Questions:
1 – In one to three sentences, explain why the Bellabeat case study converted the Id values to string format during data cleaning.
2 – Duplicate the passage of the Bellabeat case study starting at "The company mission" and ending at "to Bellabeat customers?".

Document extract:
# Bellabeat Case Study (Google Data Analytics Capstone Project)


**About a company**

Bellabeat is a high-tech manufacturer of health-focused smart products for women. 
The company mission is empower women with knowledge about their own health and habits. 
Bellabeat has grown rapidly and positioned itself as a data-driven wellness company. 
Their product portfolio includes devices such as Leaf, Time, and Spring, which collect activity, sleep, stress, and reproductive health data.

**Questions for the analysis**
1. What are some trends in smart device usage?
2. How could these trends apply to Bellabeat customers?
3. How could these trends help influence Bellabeat marketing strategy

**Purpose of the project** 

To understand user behavior and develop product strategy recommendations by analyzing Bellabeat user data.

To derive meaningful insights from the data obtained


**Loading packages**

In [None]:
import numpy as np
import pandas as pd
import matplotlib.pyplot as plt
import seaborn as sns

plt.style.use('ggplot')

**Importing datasets**

In [None]:
df_activity_original = pd.read_csv('/kaggle/input/fitbit/mturkfitbit_export_4.12.16-5.12.16/Fitabase Data 4.12.16-5.12.16/dailyActivity_merged.csv')
df_heartrate_original = pd.read_csv('/kaggle/input/fitbit/mturkfitbit_export_4.12.16-5.12.16/Fitabase Data 4.12.16-5.12.16/heartrate_seconds_merged.csv')
df_sleep_original = pd.read_csv('/kaggle/input/fitbit/mturkfitbit_export_4.12.16-5.12.16/Fitabase Data 4.12.16-5.12.16/sleepDay_merged.csv')
df_weight_original = pd.read_csv('/kaggle/input/fitbit/mturkfitbit_export_4.12.16-5.12.16/Fitabase Data 4.12.16-5.12.16/weightLogInfo_merged.csv')

In [None]:
df_activity = df_activity_original
df_heartrate = df_heartrate_original
df_sleep = df_sleep_original
df_weight = df_weight_original

## Examining Datasets

### activity dataset

In [None]:
df_activity.head(10)

In [None]:
df_activity.info()

In [None]:
unique_id_count = df_activity['Id'].nunique()
print(unique_id_count)

### weight dataset

In [None]:
df_weight.head(10)

In [None]:
df_weight.info()

### hearthrate dataset

In [None]:
df_heartrate.head(10)

In [None]:
df_heartrate.info()

### sleep dataset

In [None]:
df_sleep.head(10)

In [None]:
df_sleep.info()

## Cleaning Datasets

**Data Cleaning Steps:**

1. Id values were converted to string format for consistency across datasets.

2. Date columns were standardized to a common datetime format in all datasets.

3. Unused or irrelevant columns were removed.

4. Outliers were checked using box plots for each numerical column.

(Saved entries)

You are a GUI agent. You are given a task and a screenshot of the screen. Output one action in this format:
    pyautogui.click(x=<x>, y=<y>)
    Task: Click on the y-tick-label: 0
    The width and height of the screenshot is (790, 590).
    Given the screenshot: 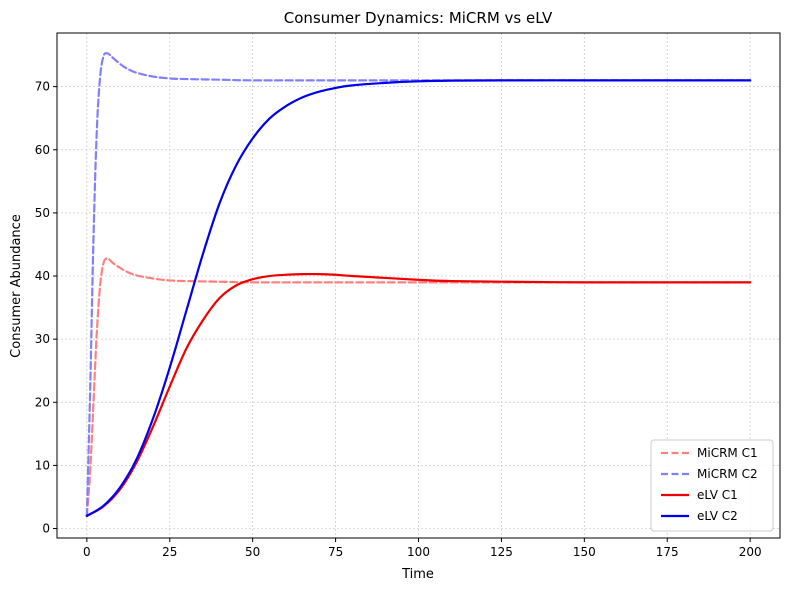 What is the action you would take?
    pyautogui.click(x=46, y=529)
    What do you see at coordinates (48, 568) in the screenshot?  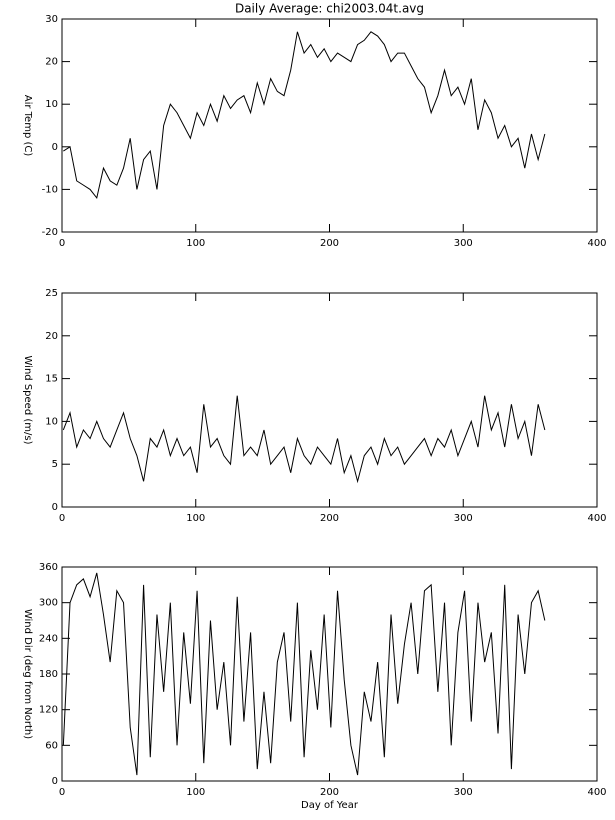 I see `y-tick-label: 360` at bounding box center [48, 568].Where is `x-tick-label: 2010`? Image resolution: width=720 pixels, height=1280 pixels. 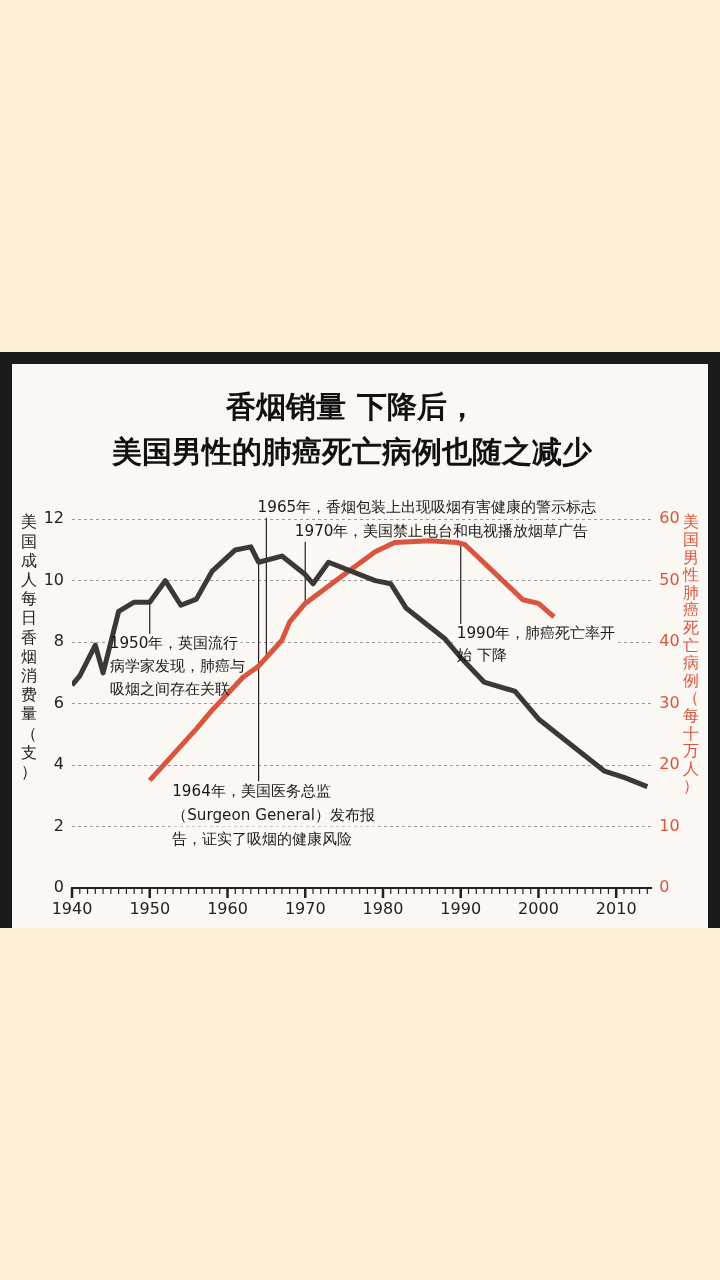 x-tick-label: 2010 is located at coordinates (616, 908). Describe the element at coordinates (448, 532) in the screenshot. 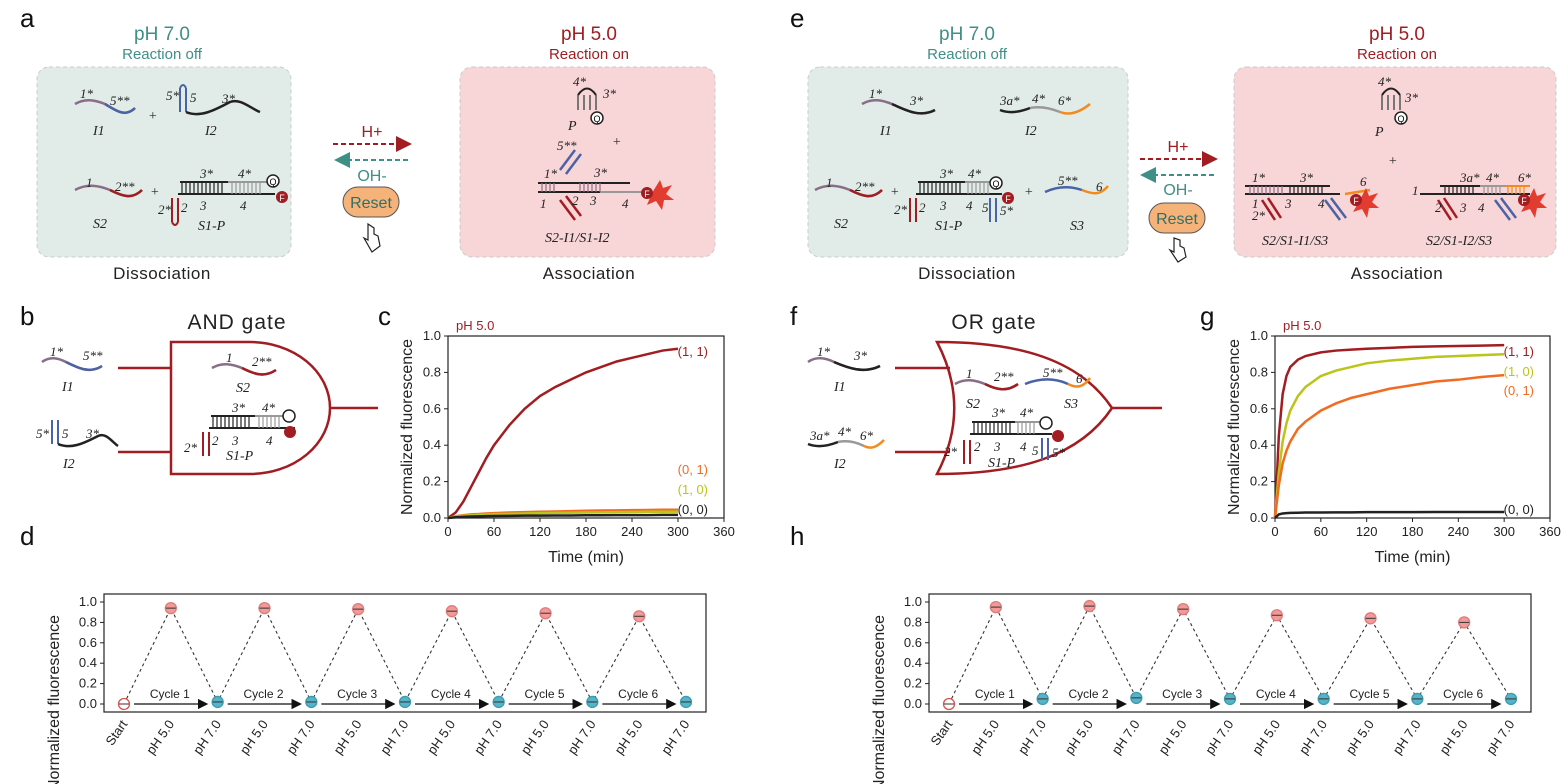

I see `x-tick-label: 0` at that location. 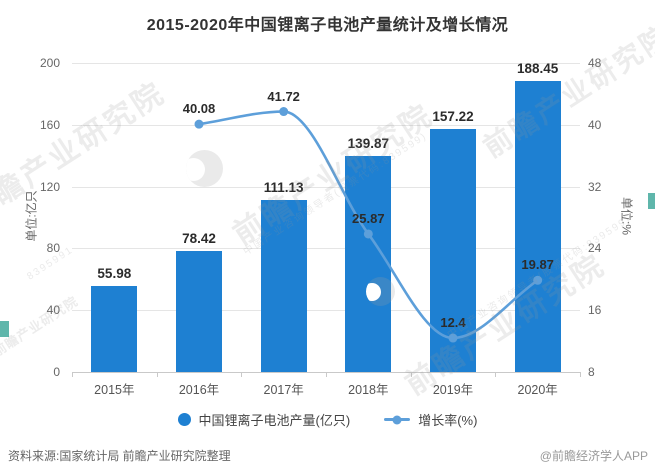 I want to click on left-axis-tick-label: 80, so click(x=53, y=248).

Exercise answers:
1 – The Id values were converted to string format so they would be consistent across the datasets.

2 –
The company mission is empower women with knowledge about their own health and habits. 
Bellabeat has grown rapidly and positioned itself as a data-driven wellness company. 
Their product portfolio includes devices such as Leaf, Time, and Spring, which collect activity, sleep, stress, and reproductive health data.

**Questions for the analysis**
1. What are some trends in smart device usage?
2. How could these trends apply to Bellabeat customers?